Писк домофона и скрип тяжёлой металлической двери разрядом в двести двадцать приводят в чувство.
С улыбкой Чеширского Кота, масляной и довольной, Филатов выскакивает из подъезда. И лёгкой поступью сытого хищника, покручивая в руках ключи от авто, идёт прямо ко мне, словно нисколько не удивлён встрече. Бросаю последний взгляд на окна девчонки, а после с размаху наношу уверенный удар по слащавой роже шутника, дабы придурок понял, что зашёл слишком далеко. Фил громко хохочет и держится за разбитый нос.

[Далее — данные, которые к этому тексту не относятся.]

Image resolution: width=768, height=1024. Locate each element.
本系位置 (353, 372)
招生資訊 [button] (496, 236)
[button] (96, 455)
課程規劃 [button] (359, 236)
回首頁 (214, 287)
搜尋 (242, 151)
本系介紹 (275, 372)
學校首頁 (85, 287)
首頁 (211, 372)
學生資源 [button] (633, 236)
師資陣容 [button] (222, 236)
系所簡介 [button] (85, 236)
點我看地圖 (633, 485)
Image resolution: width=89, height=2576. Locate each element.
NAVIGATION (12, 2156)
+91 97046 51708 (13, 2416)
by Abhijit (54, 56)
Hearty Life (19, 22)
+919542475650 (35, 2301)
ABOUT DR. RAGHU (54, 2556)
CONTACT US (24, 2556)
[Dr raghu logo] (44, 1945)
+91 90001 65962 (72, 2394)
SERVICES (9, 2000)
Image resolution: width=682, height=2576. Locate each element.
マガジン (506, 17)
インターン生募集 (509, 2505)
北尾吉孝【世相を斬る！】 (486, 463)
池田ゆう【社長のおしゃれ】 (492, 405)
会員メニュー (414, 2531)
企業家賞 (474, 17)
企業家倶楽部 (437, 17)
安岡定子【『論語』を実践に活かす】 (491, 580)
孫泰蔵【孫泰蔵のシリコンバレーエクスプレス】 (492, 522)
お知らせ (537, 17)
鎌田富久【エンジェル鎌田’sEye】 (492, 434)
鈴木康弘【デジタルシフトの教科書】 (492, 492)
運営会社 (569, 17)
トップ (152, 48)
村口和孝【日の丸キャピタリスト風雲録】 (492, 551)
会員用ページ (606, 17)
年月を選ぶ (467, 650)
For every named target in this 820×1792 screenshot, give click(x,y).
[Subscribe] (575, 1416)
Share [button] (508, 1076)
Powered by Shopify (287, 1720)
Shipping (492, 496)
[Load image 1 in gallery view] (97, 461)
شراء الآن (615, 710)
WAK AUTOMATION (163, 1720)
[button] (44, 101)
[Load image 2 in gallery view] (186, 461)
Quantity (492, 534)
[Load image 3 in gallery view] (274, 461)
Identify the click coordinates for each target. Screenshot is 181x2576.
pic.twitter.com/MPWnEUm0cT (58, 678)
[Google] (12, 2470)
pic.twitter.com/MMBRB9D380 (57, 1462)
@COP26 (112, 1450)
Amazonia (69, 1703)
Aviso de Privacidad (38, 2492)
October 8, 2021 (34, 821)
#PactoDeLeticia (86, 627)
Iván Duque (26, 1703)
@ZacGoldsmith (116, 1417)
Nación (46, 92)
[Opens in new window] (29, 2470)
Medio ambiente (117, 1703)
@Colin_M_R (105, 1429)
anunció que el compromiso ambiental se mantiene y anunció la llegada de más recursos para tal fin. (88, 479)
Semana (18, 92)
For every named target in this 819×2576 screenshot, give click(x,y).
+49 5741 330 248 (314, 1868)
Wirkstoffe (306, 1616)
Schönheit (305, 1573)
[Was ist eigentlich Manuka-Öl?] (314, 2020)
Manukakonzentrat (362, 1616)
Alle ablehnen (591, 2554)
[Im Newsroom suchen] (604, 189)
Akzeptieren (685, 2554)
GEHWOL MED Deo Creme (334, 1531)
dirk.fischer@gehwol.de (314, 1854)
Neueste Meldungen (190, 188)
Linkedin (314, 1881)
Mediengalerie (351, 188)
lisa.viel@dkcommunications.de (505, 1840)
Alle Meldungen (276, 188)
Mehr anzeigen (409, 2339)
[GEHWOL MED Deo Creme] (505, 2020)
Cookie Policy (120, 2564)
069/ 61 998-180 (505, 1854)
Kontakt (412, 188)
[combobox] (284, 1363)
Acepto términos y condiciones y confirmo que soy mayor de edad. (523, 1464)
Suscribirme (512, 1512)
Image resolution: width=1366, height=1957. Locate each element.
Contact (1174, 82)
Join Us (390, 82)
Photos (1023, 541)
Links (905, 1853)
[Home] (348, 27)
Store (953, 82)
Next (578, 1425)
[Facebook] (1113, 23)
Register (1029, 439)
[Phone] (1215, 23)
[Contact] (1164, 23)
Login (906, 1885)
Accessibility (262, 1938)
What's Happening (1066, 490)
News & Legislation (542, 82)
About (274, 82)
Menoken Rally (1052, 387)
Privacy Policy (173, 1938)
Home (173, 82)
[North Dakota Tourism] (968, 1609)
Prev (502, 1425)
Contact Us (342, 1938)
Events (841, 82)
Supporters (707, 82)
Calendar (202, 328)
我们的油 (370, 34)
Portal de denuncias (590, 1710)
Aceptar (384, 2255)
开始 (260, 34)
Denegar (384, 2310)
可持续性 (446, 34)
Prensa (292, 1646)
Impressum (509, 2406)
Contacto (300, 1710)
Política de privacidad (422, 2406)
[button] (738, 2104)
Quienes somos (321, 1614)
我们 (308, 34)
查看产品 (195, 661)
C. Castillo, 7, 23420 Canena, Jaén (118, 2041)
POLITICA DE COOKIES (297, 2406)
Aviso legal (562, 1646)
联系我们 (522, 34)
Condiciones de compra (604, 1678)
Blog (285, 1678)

– Неужели братишка ревнует? – пронзает насмешливым взглядом.– Или это благодарность такая, что от Бельской тебя спас?
Но я его практически не слышу. Чёртово «братишка» окончательно сносит крышу и кулак с новой силой проходится по физиономии парня. Лицо Фила в крови, моя повязка на ладони сбита и вся пропитана алым. Я жажду ответного удара, как заблудший в пустыне путник – воды. Мне не терпится заглушить боль внутри жжением ссадин снаружи. Но Саня просто садится на грязный бордюр, упирается локтями в колени и смотрит на меня исподлобья, шмыгая сломанным носом.
– Поговорим? – предлагает, хлопая ладонью возле себя.
– Давно пора, – соглашаюсь, приземляясь рядом.